There is no legal limit on the number of savings accounts you can hold across different providers. However, FSCS protection of £85,000 applies per person per authorised firm, not per account. If you hold more than £85,000 in savings, spreading funds across multiple authorised firms ensures full FSCS coverage. For amounts below £85,000, the main reason to hold multiple accounts is to access different rate tiers - for example, a regular savings account for monthly contributions, an easy-access account for the emergency fund, and a fixed-rate bond for longer-term savings.
What happens to my fixed-rate bond if the provider goes bust?
Fixed-rate savings bonds held with UK-authorised banks and building societies are covered by FSCS protection up to £85,000 per person per firm. If the provider fails, FSCS would return your savings up to this limit within seven working days. There is no additional risk from fixing a rate versus holding a variable rate account; the FSCS protection is the same regardless of product type. Check the provider's FSCS status on the FCA Register before depositing.
Should I move savings into a Cash ISA now rates are falling?
If you expect the base rate to continue falling, locking in a competitive Cash ISA rate now - particularly in a fixed-rate ISA - can provide certainty before rates decline further. The additional benefit of the ISA wrapper (tax-free interest compounding over time) becomes more valuable the larger the balance and the higher the tax rate. If you are a basic-rate taxpayer with a balance below £25,000 (the point at which 4 percent interest exceeds the £1,000 PSA), the ISA tax benefit may be less urgent, and the headline rate should be the primary selection criterion.

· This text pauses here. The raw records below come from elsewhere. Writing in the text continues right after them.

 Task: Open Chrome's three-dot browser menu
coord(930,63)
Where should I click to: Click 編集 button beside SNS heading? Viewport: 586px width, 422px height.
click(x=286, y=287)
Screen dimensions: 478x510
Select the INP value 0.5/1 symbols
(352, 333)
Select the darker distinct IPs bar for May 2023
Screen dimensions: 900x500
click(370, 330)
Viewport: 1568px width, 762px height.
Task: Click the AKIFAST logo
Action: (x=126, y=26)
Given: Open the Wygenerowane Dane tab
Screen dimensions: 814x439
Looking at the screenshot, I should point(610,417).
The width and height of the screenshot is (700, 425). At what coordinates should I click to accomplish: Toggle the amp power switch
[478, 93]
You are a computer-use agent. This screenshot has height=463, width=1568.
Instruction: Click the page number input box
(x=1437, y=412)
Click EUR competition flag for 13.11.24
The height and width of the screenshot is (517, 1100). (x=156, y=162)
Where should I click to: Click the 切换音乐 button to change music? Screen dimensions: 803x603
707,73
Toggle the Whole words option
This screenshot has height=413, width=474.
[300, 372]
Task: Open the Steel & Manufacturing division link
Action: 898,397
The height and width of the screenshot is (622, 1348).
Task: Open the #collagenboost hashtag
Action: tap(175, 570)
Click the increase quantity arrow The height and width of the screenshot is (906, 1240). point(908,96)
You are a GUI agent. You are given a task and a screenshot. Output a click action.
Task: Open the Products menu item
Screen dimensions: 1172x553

Do I pay tax on interest earned in a previous tax year?
Tax on savings interest is assessed in the tax year in which the interest is paid (or credited to your account), not the year in which you opened the account or made the deposit. If you opened a fixed-rate bond in 2024 that matures in 2026, the interest is typically assessed in the tax year it is credited. This can create a bunching effect where multiple years' interest is taxed in a single year; structuring fixed bonds to mature in different tax years can spread the tax impact where the amounts are large enough to matter.
How we verified this guide
Base rate history and current level were confirmed from Bank of England published MPC decisions. FCA savings market review references were confirmed from FCA's 2023 supervisory publication. PSA and ISA allowance figures were verified from HMRC's 2025/26 published rates. FSCS protection limit and per-firm coverage rules were confirmed at fscs.org.uk.
Primary sources
- Bank of England - Base rate decisions
- FCA - Savings market review 2023
- FSCS - Deposit protection
- MoneyHelper - Easy access savings accounts
- Citizens Advice - Savings accounts guidance
Last reviewed: May 2026.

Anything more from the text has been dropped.